In the Leef trial it is unlikely that either side cares as much about the legal result as maintaining its standpoint.

Daphni Leef, January 26, 2014 (photo credit: YONAH JEREMY BOB)
Daphni Leef, January 26, 2014
(photo credit: YONAH JEREMY BOB)
Until Daphni Leef’s trial started on Sunday, regarding police allegations that she had allegedly attacked a police officer, and her counter allegations of police violence against her, it was not fully clear why this trial was happening.
On the police’s side, they are on unusually thin ground.
The prosecution refused to file a criminal indictment.
Either the case was unpalatable from a criminal law perspective, or so politically undesirable – in being seen as trying to criminalize a protest leader like Leef – or both.
That usually ends a case.
When the police want a criminal indictment and the prosecution does not, the prosecution wins. Yet the police went so far as to hire independent counsel to push the case forward.
When the police realized the case had complications, both criminal and political, they offered Leef an extremely light plea bargain deal that would have meant, at most, a slap on the wrist.
Most other people would have taken it, to avoid the legal fees and long disruption of regular life that intense litigation inevitably brings, so the question remained – why didn’t Leef? All of the confusion was cleared up, in an instant, on Sunday.
The mutual venomous stares between Leef and her arresting officer Yosef Shavi during his testimony left no doubts.
This trial is the continuation of war between two sides that are repulsed by each other, by the events of their June 2012 conflict and prior conflicts over setting up tents in public places and protesting.
Leef rejected the deal out of hand. She would not plead guilty to anything, when the most important principle for her was the defense of her right of free speech – which Leef said she believed the police were oppressing, by stopping people from setting up tents and then arresting her, implying that they were thugs.
Shavi, for his part, expressed anger at the treatment of the police, from the throwing of water bottles, to cursing to shoving, eventually saying that the June 2012 incident was “like a war.”
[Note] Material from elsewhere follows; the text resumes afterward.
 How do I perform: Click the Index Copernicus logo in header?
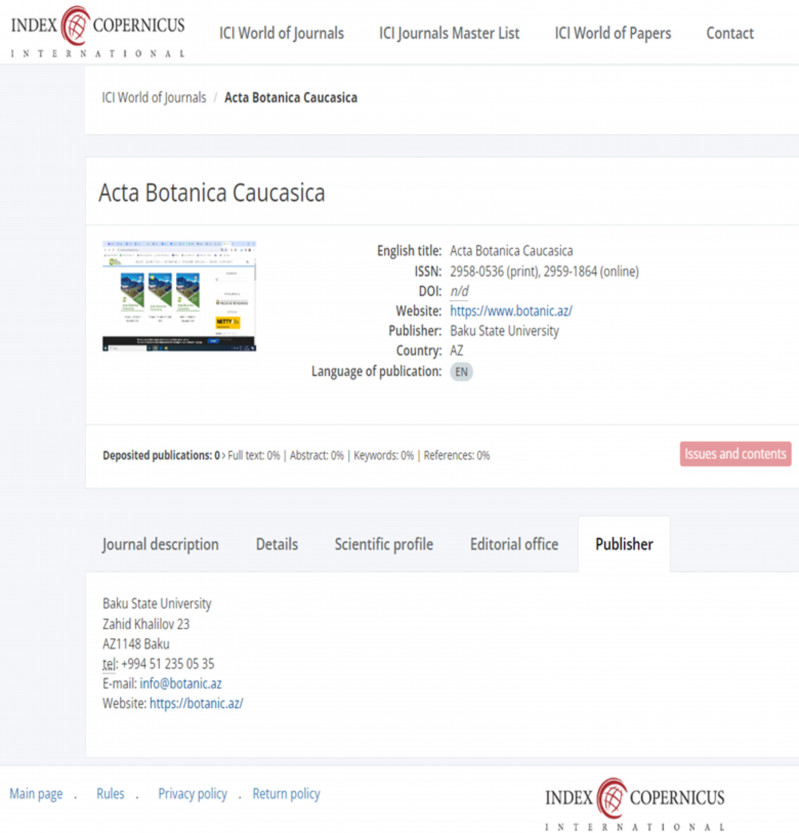[x=97, y=32]
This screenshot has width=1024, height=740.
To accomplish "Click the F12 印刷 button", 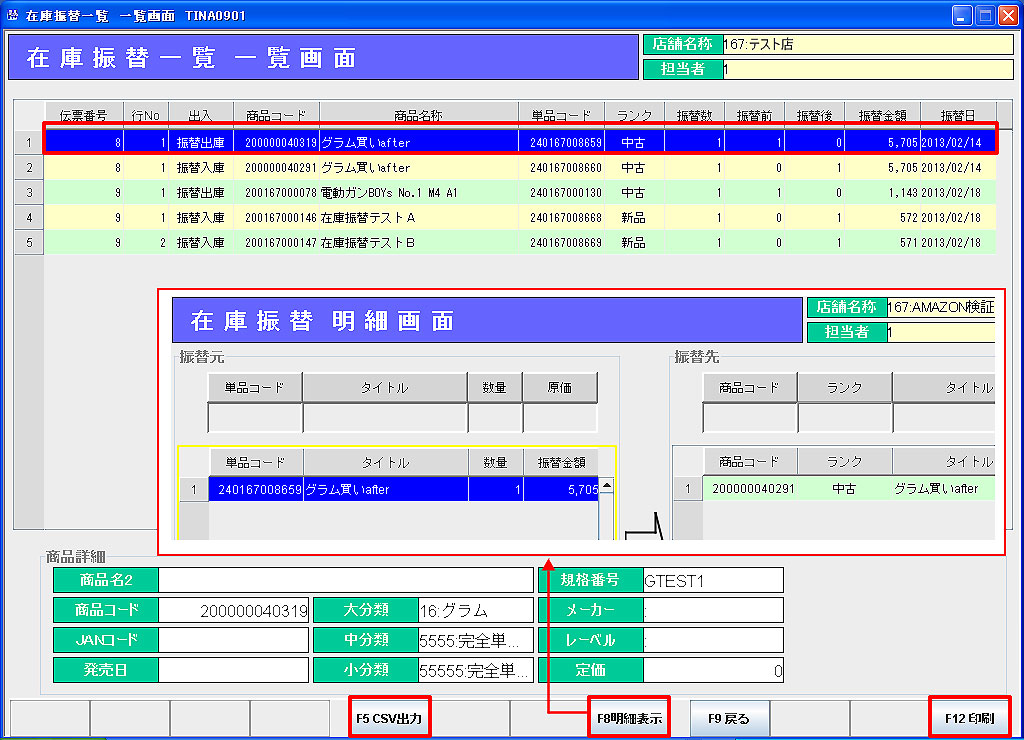I will coord(969,718).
As far as he is concerned, Leef and her supporters are exporters of chaos – the antithesis of his mission of maintaining public order.
For nearly two extended and uncomfortable minutes, the two attempted to stare each other down with eyeroles, grimaces and smirks, almost as if whoever departed first from the locked-in “staring contest” would be admitting moral defeat.
All of this overlapped with loud exclamations about who was lying and whether Leef or the Israeli police were on trial.
From the judge’s initial questions as to why the police charged Leef for “attacking” a police officer for a mere shove, one can tell that the police have their work cut out for them.
But in the end, it is unlikely that either side cares as much about the legal result as maintaining its standpoint, honor and winning the public narrative on the issue.